Gilbert L. Danielson

I think for the fourth quarter, again we’ve got a few more stores we’re opening here, we will probably have a new store drag similar in the fourth quarter that we had in the third quarter for the HOMESMART stores. But then you get into the first quarter of the year, which as you know obviously historically, the best quarter of the year with the most revenue. I would suspect then that that new store drag will start declining at that stage. Then we’ll get through the first quarter, we’ll see how it performs with the good months, then we get into April and I think we’ll have a better handle on the numbers.

John A. Baugh – Stifel Nicolaus

I know there’s not enough stores to influence it Gil, but they should have a lower depreciation rate than your monthly stores, correct?

Gilbert L. Danielson

That’s correct.

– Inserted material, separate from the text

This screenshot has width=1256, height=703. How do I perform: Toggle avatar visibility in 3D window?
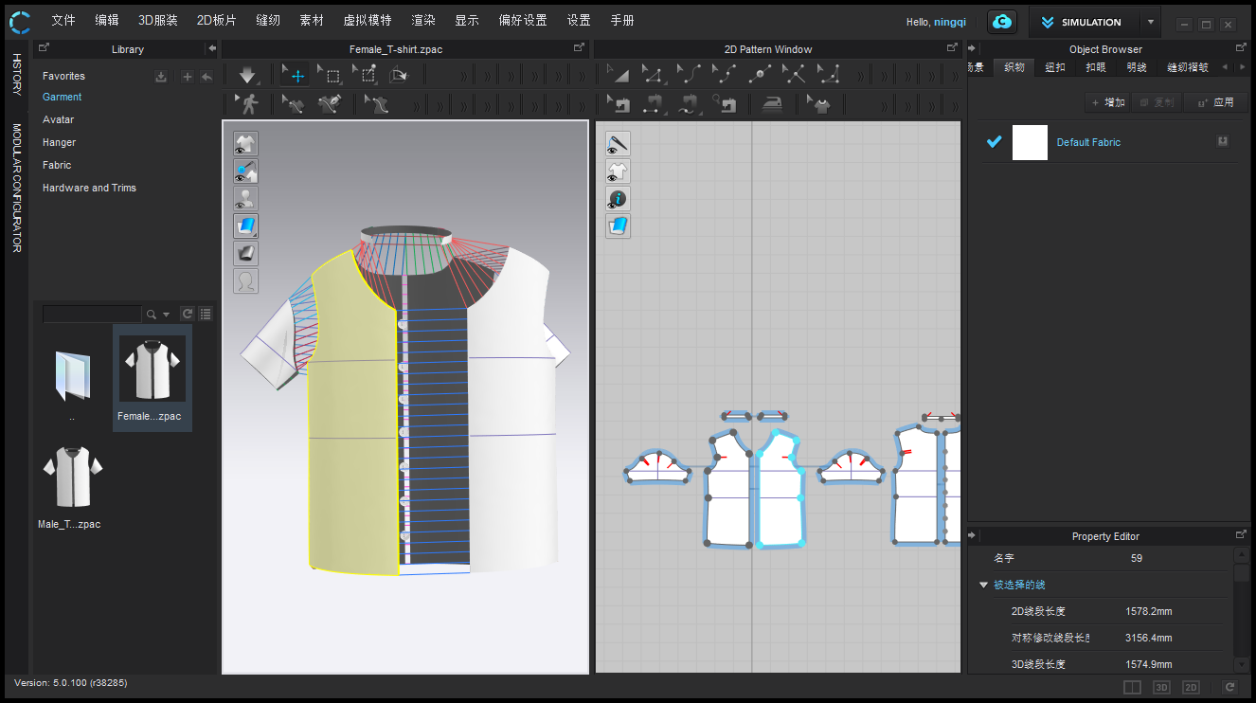click(245, 199)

The volume in the HOMESMART this quarter was like $5.8 million or something like that, but they don’t have any revenues at the moment. But as they get more revenues, yes the depreciation rate will be lower but I don’t think you’ll see anything dramatic as that until next year.

John A. Baugh – Stifel Nicolaus

Then just clarity, the $41.5 million of commitments and contingencies that’s on the balance sheet, what is that again?

Gilbert L. Danielson

That’s that $36.5 million judgment. We have $5 million insurance on the judgment so that’s just how it’s presented on the balance sheet. The $41.5 million and then we have $5 million of insurance as a receivable so then that’s the net $36.5 million.

Operator

There are currently no additional questions.

Gilbert L. Danielson

Thank you very much for joining us today. We appreciate it very much.

Operator

Ladies and gentlemen thank you for attending the Aaron’s, Inc. third quarterly conference call. This will now conclude the conference. Enjoy the rest of your day.